El Impuesto a la Riqueza: la estrategia judicial en el centro del debate

Recientemente fue sancionado el llamado “Impuesto a la Riqueza .  Su verdadero nombre, según lo dispone su controvertido texto legal, es “Aporte solidario y extraordinario para ayudar a morigerar los efectos de la pandemia .  Mucho se ha escrito y se escribirá sobre este gravamen.  No sólo la doctrina especializada es y será fuente de derecho sino también se espera abultada jurisprudencia de nuestros tribunales. 

Sin pretender hacer historia, el presente Impuesto se impone como uno de los más objetados por la doctrina antes de su vigencia.  No obstante, el pasado viernes 4 de Diciembre fue convertido en Ley.  El hecho imponible se verificará el día de la publicación de la Ley en el Boletín Oficial.

Resulta de público y notorio que el mercado de manera mayoritaria se inclina por la discusión del impuesto.  En este marco, existen tres aspectos relevantes de este “aporte que merecen ser resaltados. El primero de ellos radica en su definición jurídica.  A todas luces, estamos frente a un impuesto cuyo sujeto activo es el Estado y, para confirmarlo, basta con informar -tal como han aclarado los legisladores- que el mismo se regirá por la norma que regula los otros impuestos federales en nuestro país (Ley 11.683) y aplicará también el régimen penal tributario dispuesto por el título IX de la Ley 27.430.  Demás está aclarar que la denominación no es una cuestión formal o cosmética, sino que hace a la escencia misma del instituto en cuestión.  Si nos encontramos frente a un tributo, claramente los resortes para su aplicación, fiscalización y eventual discusión también se regirán por las normas que gobiernan su ejercicio.
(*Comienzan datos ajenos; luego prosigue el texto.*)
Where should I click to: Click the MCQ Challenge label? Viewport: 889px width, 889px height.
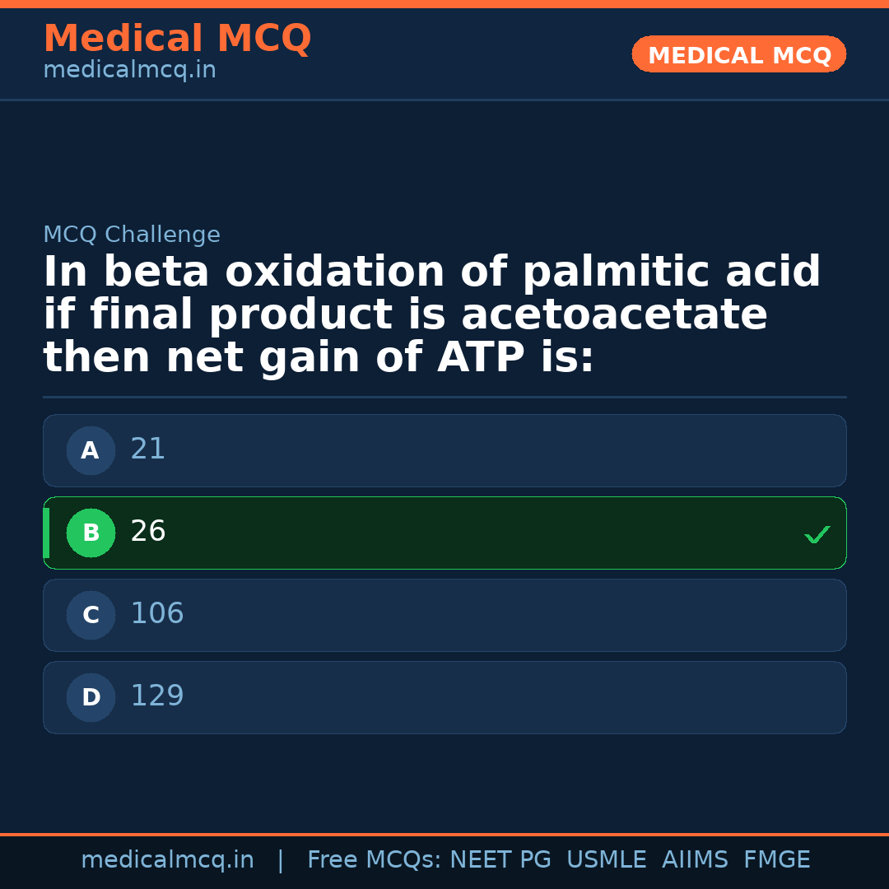(132, 235)
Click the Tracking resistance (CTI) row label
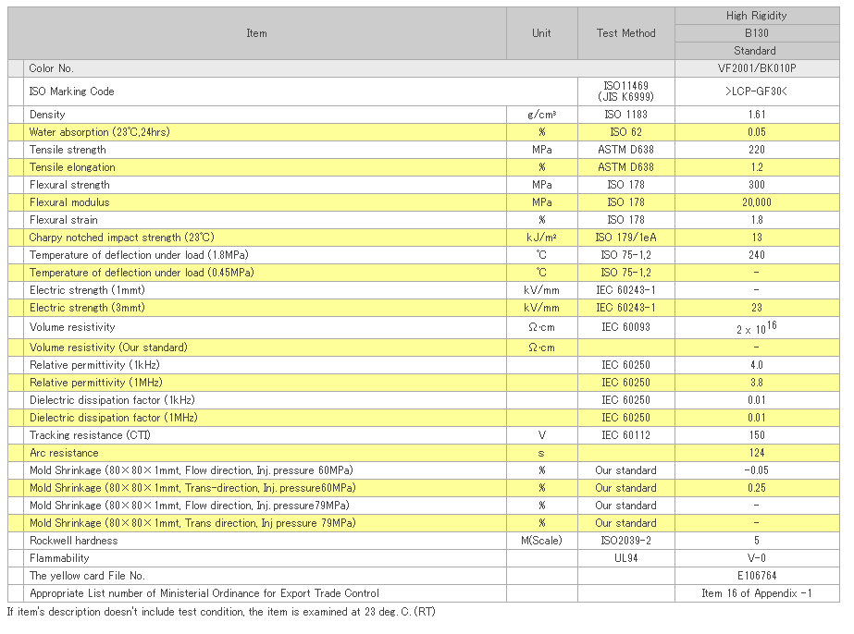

Por otro lado, y más allá de otras aristas de relevancia que serán utilizadas por los contribuyentes al plantear sus esquemas defensivos, merece resaltarse la confiscatoriedad del impuesto que para cada caso concreto tomará esencial relevancia en la estrategia defensiva a ser opuesta.  El concepto central que definirá en tales casos la aplicación de este impuesto será el éxito o fracaso de la prueba pericial de confiscatoriedad.  El elemento primario radicará en demostrar cómo el gravamen consume una parte sustancial de la renta obtenida durante el año fiscal o parte del patrimonio.  Consecuentemente dicha prueba será el vector a través del cual se canalizará la línea argumental para la demostración del daño que se invoque.

Existe un último aspecto, no menos relevante, que se vincula con la estrategia procesal.  La vía que en definitiva se escoja, las medidas cautelares invocadas y el momento propicio para hacerlo, serán los elementos conductores de la prueba de confiscatoriedad.  

Estos conceptos: vía procesal, prueba de confiscatoriedad y momento de actuación; deberán formar el núcleo de la estrategia para aquellos casos que definan transitar una contienda jurisdiccional.  

Se vislumbra que la naturaleza y características de éste nuevo impuesto, supondrán un nuevo desafío conjunto y de características interdisciplinarias donde los expertos en Derecho Procesal Tributario y en Ciencias Económicas, asistirán -según el caso- a los contribuyentes obligados para obtener en los Tribunales, el resguardo de sus derechos.